- [REQUIREMENT] Starting with the line that contains "588x334 pixels. Task: Click" and going on through the line that contains "coord(223,1262)", rewrite those lines of the data as a JSON list of strings, one string per line, with blank lines left out.
───── DATA LINES ─────
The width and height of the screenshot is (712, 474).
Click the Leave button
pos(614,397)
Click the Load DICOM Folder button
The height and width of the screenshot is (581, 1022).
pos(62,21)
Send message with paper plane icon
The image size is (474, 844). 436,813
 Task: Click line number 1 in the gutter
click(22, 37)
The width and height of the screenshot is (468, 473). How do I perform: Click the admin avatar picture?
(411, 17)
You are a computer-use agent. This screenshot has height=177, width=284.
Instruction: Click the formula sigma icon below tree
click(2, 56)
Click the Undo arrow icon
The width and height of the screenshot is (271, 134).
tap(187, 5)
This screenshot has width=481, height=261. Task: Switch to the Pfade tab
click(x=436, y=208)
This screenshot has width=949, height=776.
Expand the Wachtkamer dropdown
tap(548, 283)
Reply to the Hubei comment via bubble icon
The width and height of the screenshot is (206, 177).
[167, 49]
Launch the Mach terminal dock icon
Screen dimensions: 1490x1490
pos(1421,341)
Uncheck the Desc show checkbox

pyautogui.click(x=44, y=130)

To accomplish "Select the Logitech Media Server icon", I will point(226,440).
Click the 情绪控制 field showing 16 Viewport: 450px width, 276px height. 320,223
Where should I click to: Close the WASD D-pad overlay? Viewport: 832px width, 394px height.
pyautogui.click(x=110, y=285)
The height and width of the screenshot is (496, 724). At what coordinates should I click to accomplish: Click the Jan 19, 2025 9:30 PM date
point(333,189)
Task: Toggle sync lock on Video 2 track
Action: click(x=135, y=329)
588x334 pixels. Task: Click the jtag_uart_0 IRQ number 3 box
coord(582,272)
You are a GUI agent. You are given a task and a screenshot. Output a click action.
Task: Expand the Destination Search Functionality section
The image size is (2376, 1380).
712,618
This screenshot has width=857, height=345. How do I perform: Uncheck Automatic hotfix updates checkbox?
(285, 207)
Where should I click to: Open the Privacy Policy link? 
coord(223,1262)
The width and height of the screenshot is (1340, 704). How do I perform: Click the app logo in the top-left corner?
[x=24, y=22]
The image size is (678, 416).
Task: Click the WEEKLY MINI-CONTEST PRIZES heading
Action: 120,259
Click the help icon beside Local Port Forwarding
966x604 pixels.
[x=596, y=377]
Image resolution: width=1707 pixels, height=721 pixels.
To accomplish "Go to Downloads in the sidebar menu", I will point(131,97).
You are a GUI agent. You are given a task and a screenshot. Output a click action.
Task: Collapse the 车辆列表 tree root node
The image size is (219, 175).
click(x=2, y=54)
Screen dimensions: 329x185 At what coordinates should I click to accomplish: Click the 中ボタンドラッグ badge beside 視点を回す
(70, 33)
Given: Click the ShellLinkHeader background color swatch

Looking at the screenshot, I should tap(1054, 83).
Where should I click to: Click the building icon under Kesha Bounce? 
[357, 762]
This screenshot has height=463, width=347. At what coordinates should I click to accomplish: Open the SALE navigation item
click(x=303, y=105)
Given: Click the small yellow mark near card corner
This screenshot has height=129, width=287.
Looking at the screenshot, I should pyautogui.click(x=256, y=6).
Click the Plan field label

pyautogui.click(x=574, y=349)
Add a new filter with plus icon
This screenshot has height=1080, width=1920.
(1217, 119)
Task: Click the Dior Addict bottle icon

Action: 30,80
─────
- [COMPLETED EXERCISE]
[
  "588x334 pixels. Task: Click the jtag_uart_0 IRQ number 3 box",
  "coord(582,272)",
  "You are a GUI agent. You are given a task and a screenshot. Output a click action.",
  "Task: Expand the Destination Search Functionality section",
  "The image size is (2376, 1380).",
  "712,618",
  "This screenshot has width=857, height=345. How do I perform: Uncheck Automatic hotfix updates checkbox?",
  "(285, 207)",
  "Where should I click to: Open the Privacy Policy link? ",
  "coord(223,1262)"
]